Priscilla Chadwick is not only well-connected in educational terms. Although she has spent many years in state schools, she was educated at Oxford High School for Girls, Clarendon and Girton College, Cambridge, where she read theology. More to the point, she is the daughter of Professor Henry Chadwick and niece of Professor Owen Chadwick, two of the country's most eminent ecclesiastical historians. Henry Chadwick managed, at various times, to be master of Peterhouse, Cambridge and Dean of Christ Church, Oxford. His brother Owen has been Vice- Chancellor of Cambridge University and Master of Selwyn College.
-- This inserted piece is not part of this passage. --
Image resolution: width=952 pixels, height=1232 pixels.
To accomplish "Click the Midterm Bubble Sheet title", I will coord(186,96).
The weight of tradition is an important part of the independent sector's appeal and inspiration. But it can also be a drawback, says Martin Stephen, the current chair: "Part of the problem faced by the independent sector is that its public image is, frankly, not 30 years out of date, but 300 years out of date." The HMC is considerably more professional than in the past. In the last five years, for example, it has developed a professional training department with some 80 courses a year on offer There is a full-time secretary, Geoff Lucas, formerly with the government's Qualifications and Curriculum Authority, and a full-time membership secretary.
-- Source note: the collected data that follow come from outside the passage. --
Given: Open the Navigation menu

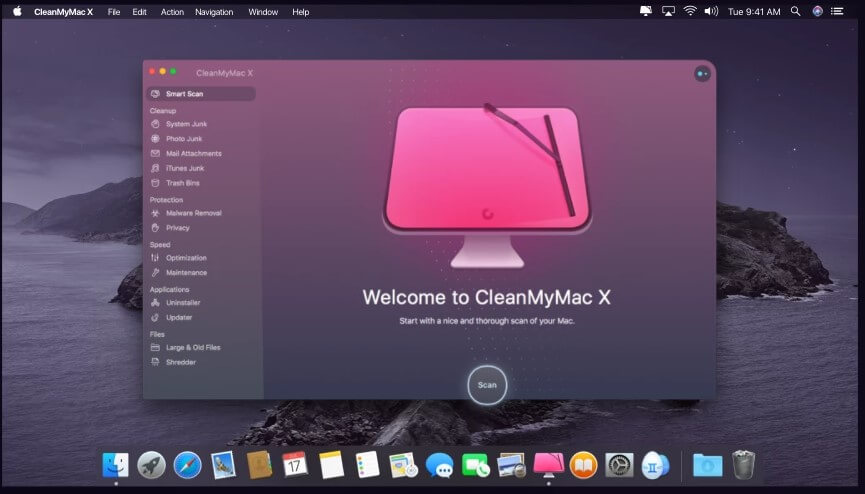Looking at the screenshot, I should 214,12.
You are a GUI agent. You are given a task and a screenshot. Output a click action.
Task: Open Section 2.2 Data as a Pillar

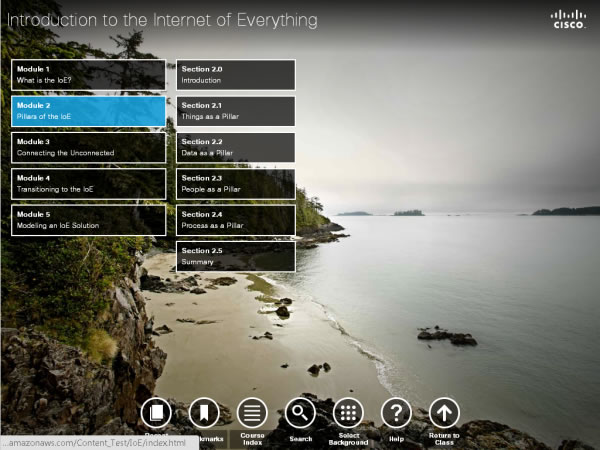coord(236,148)
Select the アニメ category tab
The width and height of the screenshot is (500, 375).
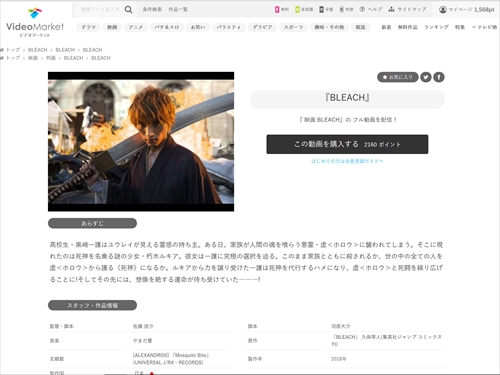click(136, 27)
The HMC is no longer just a club for clubbable men, says Dr Stephen, nor could it possibly be because the vast majority of the HMC's member schools are now co-educational - only a fifth remain boys-only. And Priscilla Chadwick's gender is not a problem but an advantage. "In the nicest possible sense, the appointment of Priscilla ought not to be news," Dr Stephen says. "The number of all-boys schools in the HMC is now a significant minority. I would have been far more concerned if HMC had thought that there was anything to make a fuss about. The great thing about the independent sector is that it is massively responsive to change. We do move surprisingly fast at times."

It is not only female pupils who are changing the profile of public schools, the workforce is also playing a part, according to Vivian Anthony, the former HMC secretary.